Centinaia di milioni di persone vivono sulle foci fluviali — paesaggi fertili e bassi dove grandi fiumi incontrano il mare. Queste regioni alimentano le economie nazionali con agricoltura, città, porti e industria. Ma con l’innalzamento degli oceani, le foci affrontano minacce crescenti da inondazioni costiere, perdita di territorio e intrusione di acqua salata. Questo studio pone una domanda semplice ma urgente: data la fisica dell’acqua, dei sedimenti e dello spazio, fino a che punto le foci possono realisticamente adattarsi all’innalzamento del mare con gli strumenti che già possediamo, e dove incontreremo limiti fisici insormontabili?

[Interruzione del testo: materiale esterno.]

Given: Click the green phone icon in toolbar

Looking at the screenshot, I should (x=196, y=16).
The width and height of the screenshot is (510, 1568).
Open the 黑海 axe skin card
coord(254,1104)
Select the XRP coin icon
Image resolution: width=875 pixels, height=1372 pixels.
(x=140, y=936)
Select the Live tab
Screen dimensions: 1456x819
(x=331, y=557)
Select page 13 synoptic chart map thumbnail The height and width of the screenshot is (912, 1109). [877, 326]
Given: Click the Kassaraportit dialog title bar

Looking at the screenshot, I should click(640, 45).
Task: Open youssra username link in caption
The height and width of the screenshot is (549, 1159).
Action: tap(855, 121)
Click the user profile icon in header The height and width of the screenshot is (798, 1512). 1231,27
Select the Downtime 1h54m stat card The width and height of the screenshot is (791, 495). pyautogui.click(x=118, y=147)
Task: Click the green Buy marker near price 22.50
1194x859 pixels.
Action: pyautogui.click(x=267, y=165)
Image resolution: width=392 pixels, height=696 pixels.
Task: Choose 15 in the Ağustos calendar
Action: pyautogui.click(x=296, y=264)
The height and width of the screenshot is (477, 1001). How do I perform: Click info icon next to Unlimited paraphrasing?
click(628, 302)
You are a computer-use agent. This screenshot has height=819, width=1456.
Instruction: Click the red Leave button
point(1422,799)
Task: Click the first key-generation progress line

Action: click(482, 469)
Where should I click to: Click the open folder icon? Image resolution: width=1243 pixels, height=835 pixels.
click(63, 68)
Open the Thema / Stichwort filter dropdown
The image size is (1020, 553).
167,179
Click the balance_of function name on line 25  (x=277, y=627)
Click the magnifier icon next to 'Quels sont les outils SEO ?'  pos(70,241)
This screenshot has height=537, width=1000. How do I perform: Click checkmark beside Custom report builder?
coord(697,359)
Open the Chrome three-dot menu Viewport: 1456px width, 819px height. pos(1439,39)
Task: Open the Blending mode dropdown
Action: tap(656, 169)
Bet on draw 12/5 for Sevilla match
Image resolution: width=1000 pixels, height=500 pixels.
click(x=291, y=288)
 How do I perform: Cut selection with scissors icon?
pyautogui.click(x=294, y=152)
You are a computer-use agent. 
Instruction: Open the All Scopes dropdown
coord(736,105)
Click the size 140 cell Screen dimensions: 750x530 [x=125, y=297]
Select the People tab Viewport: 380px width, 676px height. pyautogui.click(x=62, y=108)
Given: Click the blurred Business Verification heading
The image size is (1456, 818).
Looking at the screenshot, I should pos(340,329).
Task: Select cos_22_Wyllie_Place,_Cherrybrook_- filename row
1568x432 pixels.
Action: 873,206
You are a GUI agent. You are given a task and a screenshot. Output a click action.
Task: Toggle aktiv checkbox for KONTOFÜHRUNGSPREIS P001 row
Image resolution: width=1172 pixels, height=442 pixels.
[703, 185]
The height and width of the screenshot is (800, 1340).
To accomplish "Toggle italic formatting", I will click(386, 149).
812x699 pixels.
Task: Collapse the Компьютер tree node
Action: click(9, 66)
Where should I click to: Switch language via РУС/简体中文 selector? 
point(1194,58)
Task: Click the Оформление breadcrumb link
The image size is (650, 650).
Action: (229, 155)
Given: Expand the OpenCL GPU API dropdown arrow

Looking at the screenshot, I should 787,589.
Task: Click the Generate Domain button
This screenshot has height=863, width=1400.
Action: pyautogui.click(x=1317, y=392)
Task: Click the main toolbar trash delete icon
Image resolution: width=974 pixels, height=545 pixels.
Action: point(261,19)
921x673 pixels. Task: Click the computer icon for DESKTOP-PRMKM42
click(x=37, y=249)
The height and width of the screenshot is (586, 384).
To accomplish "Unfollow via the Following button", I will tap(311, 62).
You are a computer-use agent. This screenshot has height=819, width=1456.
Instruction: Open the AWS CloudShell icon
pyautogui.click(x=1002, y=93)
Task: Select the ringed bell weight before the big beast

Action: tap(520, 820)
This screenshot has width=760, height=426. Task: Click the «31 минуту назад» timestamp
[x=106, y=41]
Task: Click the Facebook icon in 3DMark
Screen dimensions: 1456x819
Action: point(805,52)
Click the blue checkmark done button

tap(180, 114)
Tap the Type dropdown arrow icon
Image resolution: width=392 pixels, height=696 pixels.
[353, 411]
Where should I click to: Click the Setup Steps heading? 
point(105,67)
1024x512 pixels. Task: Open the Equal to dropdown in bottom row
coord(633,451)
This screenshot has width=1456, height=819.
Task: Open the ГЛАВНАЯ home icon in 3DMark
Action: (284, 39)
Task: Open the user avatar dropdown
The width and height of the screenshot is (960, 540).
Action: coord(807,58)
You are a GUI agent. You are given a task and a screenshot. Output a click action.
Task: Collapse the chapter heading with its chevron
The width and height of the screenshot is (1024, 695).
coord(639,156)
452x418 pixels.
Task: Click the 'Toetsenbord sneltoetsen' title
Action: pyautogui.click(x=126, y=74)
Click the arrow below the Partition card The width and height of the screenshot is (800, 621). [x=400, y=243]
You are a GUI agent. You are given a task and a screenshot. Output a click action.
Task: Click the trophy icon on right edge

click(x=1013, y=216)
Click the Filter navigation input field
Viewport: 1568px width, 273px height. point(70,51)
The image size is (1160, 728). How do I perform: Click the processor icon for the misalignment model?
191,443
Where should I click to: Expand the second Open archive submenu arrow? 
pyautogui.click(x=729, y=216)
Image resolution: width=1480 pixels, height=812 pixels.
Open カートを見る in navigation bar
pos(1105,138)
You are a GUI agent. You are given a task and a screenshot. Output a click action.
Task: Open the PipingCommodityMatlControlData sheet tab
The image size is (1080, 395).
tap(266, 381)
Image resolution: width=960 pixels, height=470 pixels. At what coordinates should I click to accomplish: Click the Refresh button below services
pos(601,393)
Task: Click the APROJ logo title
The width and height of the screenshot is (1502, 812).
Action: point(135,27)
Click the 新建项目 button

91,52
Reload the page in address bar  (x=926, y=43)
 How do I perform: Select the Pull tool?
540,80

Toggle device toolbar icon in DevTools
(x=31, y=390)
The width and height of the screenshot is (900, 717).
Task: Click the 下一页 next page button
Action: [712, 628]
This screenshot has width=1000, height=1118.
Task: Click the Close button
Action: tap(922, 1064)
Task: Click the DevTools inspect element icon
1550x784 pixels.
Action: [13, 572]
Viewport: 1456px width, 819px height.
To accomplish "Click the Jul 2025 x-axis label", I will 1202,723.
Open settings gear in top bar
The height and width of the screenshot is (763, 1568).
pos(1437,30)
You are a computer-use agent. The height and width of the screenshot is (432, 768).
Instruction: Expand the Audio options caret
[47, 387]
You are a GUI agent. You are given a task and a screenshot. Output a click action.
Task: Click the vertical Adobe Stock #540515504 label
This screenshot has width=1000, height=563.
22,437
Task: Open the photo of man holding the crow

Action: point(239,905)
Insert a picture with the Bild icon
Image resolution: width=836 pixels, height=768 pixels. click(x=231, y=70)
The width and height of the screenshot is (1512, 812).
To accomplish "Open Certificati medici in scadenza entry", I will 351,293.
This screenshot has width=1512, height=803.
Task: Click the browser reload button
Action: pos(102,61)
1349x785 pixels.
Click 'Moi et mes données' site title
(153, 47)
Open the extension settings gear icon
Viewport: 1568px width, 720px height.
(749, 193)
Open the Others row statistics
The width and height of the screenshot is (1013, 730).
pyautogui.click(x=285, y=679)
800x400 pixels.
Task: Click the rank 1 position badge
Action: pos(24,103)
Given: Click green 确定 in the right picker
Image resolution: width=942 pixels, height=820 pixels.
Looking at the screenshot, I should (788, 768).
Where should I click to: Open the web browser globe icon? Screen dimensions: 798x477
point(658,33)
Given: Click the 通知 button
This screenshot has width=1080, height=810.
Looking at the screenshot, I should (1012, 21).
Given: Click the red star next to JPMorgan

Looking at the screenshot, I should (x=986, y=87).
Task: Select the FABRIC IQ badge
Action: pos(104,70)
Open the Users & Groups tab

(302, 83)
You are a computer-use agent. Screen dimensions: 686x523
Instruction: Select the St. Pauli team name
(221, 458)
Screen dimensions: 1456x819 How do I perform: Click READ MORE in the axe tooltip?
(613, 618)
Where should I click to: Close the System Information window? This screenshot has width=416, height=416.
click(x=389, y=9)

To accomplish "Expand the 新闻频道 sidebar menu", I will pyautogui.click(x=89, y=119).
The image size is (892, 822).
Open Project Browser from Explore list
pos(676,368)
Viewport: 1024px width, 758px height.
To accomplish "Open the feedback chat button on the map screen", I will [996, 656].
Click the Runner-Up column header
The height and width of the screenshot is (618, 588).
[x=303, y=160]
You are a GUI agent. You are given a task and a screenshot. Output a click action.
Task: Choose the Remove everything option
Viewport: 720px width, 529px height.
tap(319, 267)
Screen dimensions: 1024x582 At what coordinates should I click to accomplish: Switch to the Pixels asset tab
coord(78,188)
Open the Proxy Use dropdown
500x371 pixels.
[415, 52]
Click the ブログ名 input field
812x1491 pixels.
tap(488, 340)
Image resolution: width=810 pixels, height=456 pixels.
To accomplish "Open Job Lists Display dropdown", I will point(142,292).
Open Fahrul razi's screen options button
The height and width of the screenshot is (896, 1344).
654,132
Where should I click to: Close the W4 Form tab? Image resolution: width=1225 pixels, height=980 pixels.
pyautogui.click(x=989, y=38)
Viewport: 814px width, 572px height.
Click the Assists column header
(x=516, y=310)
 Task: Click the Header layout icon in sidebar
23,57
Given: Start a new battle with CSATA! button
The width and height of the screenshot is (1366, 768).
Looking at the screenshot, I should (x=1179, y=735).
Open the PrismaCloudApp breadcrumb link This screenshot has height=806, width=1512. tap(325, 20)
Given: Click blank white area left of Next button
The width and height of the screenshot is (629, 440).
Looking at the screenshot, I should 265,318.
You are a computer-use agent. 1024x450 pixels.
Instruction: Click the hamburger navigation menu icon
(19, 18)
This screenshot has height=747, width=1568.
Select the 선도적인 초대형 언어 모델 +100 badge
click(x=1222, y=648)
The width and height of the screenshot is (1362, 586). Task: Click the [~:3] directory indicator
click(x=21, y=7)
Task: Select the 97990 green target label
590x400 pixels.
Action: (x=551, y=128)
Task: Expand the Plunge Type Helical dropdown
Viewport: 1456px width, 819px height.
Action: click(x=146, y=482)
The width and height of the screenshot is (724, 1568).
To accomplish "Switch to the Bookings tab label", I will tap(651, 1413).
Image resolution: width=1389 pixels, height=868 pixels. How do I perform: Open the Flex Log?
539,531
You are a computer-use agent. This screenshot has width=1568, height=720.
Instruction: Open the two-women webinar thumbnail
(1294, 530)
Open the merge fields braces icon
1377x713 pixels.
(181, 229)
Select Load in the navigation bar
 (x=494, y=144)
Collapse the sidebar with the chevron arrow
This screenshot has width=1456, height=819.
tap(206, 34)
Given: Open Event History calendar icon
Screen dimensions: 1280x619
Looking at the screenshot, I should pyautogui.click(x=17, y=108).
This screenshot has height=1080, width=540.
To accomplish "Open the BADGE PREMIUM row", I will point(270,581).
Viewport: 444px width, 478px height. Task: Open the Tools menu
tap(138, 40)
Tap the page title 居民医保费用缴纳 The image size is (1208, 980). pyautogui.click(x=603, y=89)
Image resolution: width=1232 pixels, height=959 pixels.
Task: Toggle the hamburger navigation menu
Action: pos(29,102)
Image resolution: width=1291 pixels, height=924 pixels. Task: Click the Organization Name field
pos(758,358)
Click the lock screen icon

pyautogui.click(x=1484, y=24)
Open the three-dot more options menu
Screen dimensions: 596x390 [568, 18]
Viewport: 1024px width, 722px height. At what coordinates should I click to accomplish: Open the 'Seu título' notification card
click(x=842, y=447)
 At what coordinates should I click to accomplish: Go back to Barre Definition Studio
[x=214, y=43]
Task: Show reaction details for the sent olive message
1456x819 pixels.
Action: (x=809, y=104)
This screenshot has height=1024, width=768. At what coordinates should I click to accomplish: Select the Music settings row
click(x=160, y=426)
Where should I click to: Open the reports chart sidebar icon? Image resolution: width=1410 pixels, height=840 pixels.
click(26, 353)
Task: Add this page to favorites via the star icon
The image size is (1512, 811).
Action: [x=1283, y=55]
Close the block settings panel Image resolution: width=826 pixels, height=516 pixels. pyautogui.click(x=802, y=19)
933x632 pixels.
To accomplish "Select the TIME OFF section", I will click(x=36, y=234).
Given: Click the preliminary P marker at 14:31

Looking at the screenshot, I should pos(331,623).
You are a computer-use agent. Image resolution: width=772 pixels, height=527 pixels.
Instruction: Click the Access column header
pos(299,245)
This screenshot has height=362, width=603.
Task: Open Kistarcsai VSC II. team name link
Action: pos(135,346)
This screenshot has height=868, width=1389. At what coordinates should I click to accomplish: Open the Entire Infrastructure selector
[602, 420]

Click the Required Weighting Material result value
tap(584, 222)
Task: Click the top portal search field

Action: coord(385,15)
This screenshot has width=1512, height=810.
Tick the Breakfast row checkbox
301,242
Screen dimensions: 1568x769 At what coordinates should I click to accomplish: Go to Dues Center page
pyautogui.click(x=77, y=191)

Cinque modi principali per convivere con acque più alte

Gli autori raggruppano le risposte al rischio di allagamento nelle foci in cinque strategie di facile comprensione. “Protect-open” (proteggere-aperto) utilizza argini e barriere contro le mareggiate mantenendo però i fiumi collegati al mare. “Protect-closed” (proteggere-chiuso) sigilla la costa e si affida a pompe e bacini di stoccaggio interni per allontanare le acque fluviali. “Advance” (avanzare) spinge la linea di costa verso il mare costruendo nuovo terreno e difese offshore. “Accommodate” (adattarsi) significa imparare a convivere con più acqua — per esempio elevando gli edifici o consentendo l’allagamento di determinate aree. “Retreat” (ritirarsi) comporta la rilocalizzazione pianificata di persone e beni verso zone più sicure. Per quasi 800 foci in tutto il mondo, il team calcola quanto terreno, materiale e capacità ingegneristica richiederebbe ciascuna strategia entro il 2100 secondo proiezioni di innalzamento del livello del mare di scenario intermedio.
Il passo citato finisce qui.